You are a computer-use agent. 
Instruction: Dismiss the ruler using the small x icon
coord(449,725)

==

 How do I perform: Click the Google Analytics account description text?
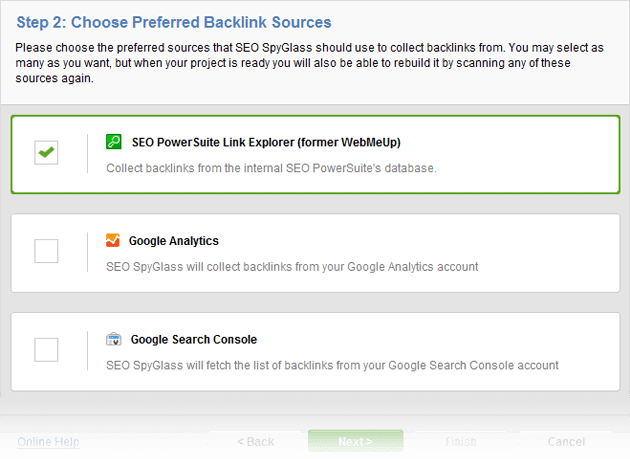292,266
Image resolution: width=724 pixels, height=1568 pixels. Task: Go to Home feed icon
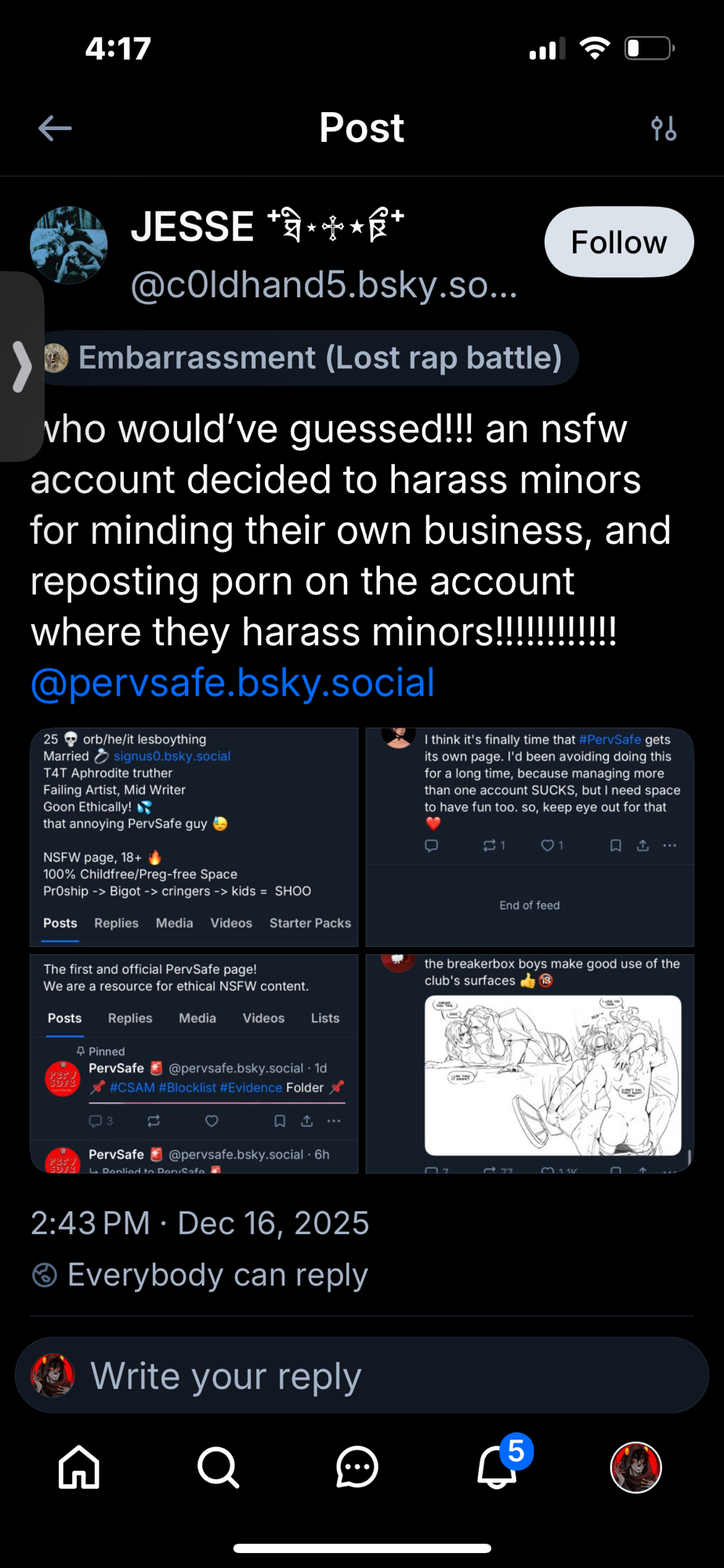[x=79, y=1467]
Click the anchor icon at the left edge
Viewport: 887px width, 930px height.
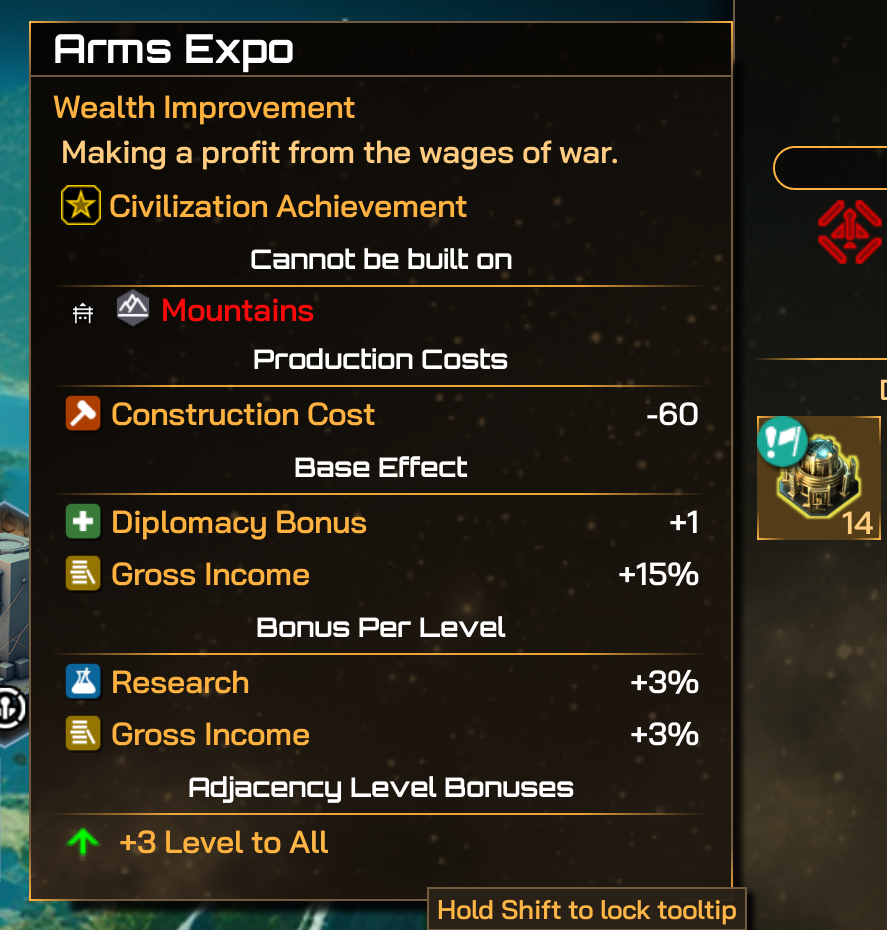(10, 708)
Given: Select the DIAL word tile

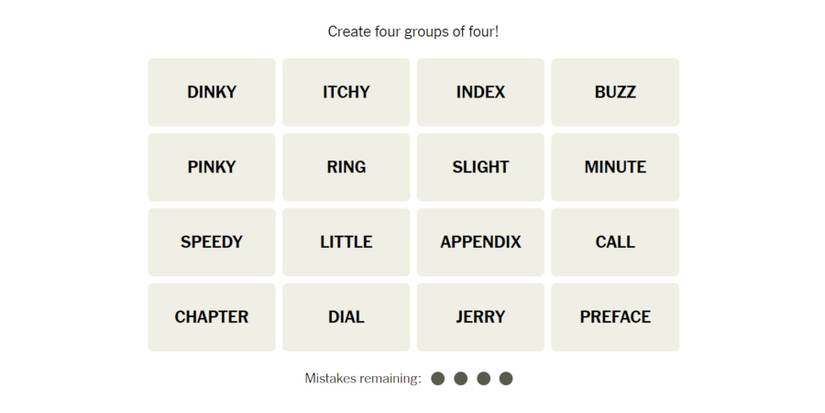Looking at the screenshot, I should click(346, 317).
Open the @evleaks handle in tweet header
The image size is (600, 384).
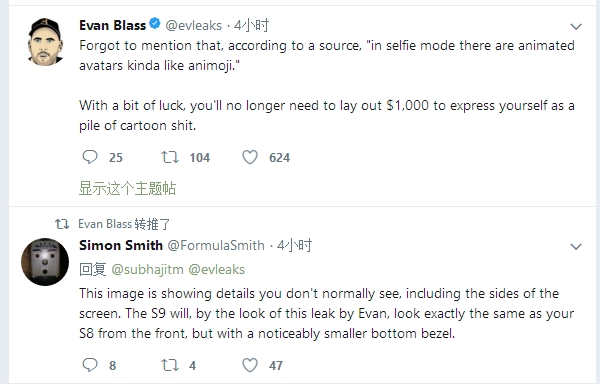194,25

Problem description:
Return the rows verbatim from the line containing "Image resolution: width=724" through the line containing "Looking at the", and omit the pictures.

Written solution:
Image resolution: width=724 pixels, height=1568 pixels. Task: Go to Home feed icon
[x=79, y=1467]
Click the anchor icon at the left edge
Viewport: 887px width, 930px height.
(10, 708)
Given: Select the DIAL word tile

Looking at the screenshot, I should click(346, 317).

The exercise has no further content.